FIGURE 1. An algorithm computing the gain probabilities.

In the code we have used the following data structures. Variables A, B and C are tables with columns roi (containing a ROI) and artist (containing an identifier of an artist, either A or B). In particular, table A contains ROIs for artist A; table B contains ROIs for artist B. We assume that both tables A and B are sorted in increasing order by the ROI column; Table C is the sorted merge of A and B, hence it contains the ROIs sorted in increasing order for both artists A and B. For instance, C[0, artist] is the artist, either A or B, of the first row (indexed 0) of C and C[0, roi] is the ROI of the first row of C. Variables counters and groupCounters are named vectors containing integers with components A for artist A and B for artist B. For instance, counters[A] is the counter value for A. Variable counters contains, for each artist, the number of ROIs that still need to be visited in the scan of table C, while variable groupCounters records, for each artist, the number of ROIs encountered during a the visit of a group of equal ROIs. Finally, gainProbs is a named vector with components gainProbs[A] for the gain probability P(A > B), gainProbs[B] for the gain probability P(B > A), and gainProbs[E] for the gain probability P(A = B).
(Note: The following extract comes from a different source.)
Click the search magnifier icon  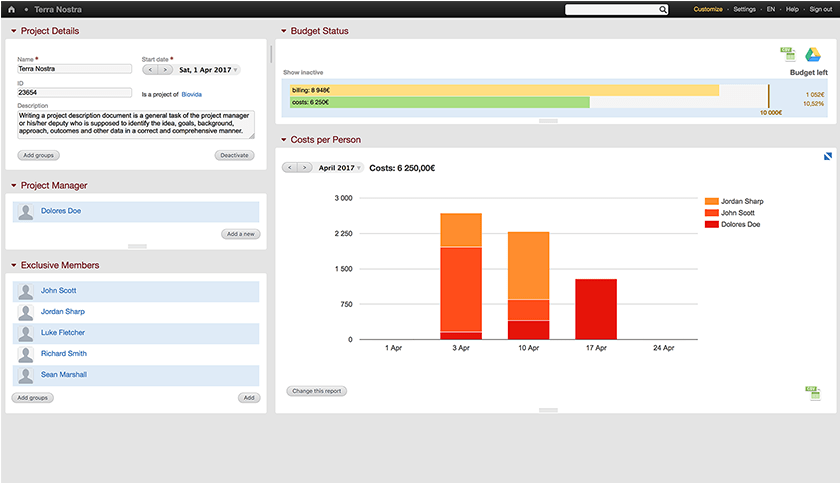pos(662,9)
Before proving the correctness of the algorithm, we show its execution on a simple example. Suppose the ROI sequence to visit is the following:

$A<B<B=A=A<A<B$

with 4 instances of A and 3 instances of B. The code reads this sequence from right to left and reasons as follows.

1. The first instance of B is read; it is larger than 4 instances of A, hence gainProbs[B] = 4;

2. The next instance of A is read; it is larger than 2 instances of B, hence gainProbs[A] = 2;

3. Now the equality group containing 2 instances of A and 1 instance of B is read. The 2 instances of A are both larger than 1 other B instance, hence gainProbs[A] = 4, while the B instance is larger than 1 other A instance, hence gainProbs[B] = 5;

4. The next instance of B is read; it is larger than 1 instance of A, hence gainProbs[B] = 6;

5. The next instance of A is read and it is not larger than any other instance of B and the outer while loop terminates with gainProbs[A] = 4 and gainProbs[B] = 6;

6. Finally, over the 4 ⋅ 3 = 12 possible pairs of A and B instances, we have that P(A > B) = 4/12 = 1/3, P(B > A) = 6/12 = 1/2 and P(A = B) = 2/12 = 1/6.

In the following we formally prove that GainProbs algorithm computes the gains probabilities P(A > B), P(B > A), and P(A = B) for two ROI tables A and B. We first show the following:

Lemma 1. After each iteration of the outer while loop the following invariant holds:

• counters[A] and counters[B] contain the number of instances of A and B present in the head of the C table from index 0 to index i;

• gainProbs[A] and gainProbs[B] contain (up to a division by A.length * B.length) the gain probabilities P(A > B) and P(B > A) when only elements in the tail of the C table from index i + 1 to index C.length - 1 are considered.

Proof. We prove the statement by backward induction on the counter i in the code. The statement is true initially (i = C.length - 1), since counters[A] = A.length, counters[B] = B.length, both gainProbs[A] and gainProbs[B] are 0, and the tail of table C from i + 1 to to C.length - 1 is empty. The recursive case is as follows. Assuming the statement holds for i $>$ 0, we prove it for i-1. We have two cases:

1. Either there are no equal ROIs, that is, C[i, roi] is different from C[i-1, roi]. In this case we skip the inner while loop, or;

2. There is a group of cardinality at least 2 of equal ROIs, and hence we enter the inner while loop.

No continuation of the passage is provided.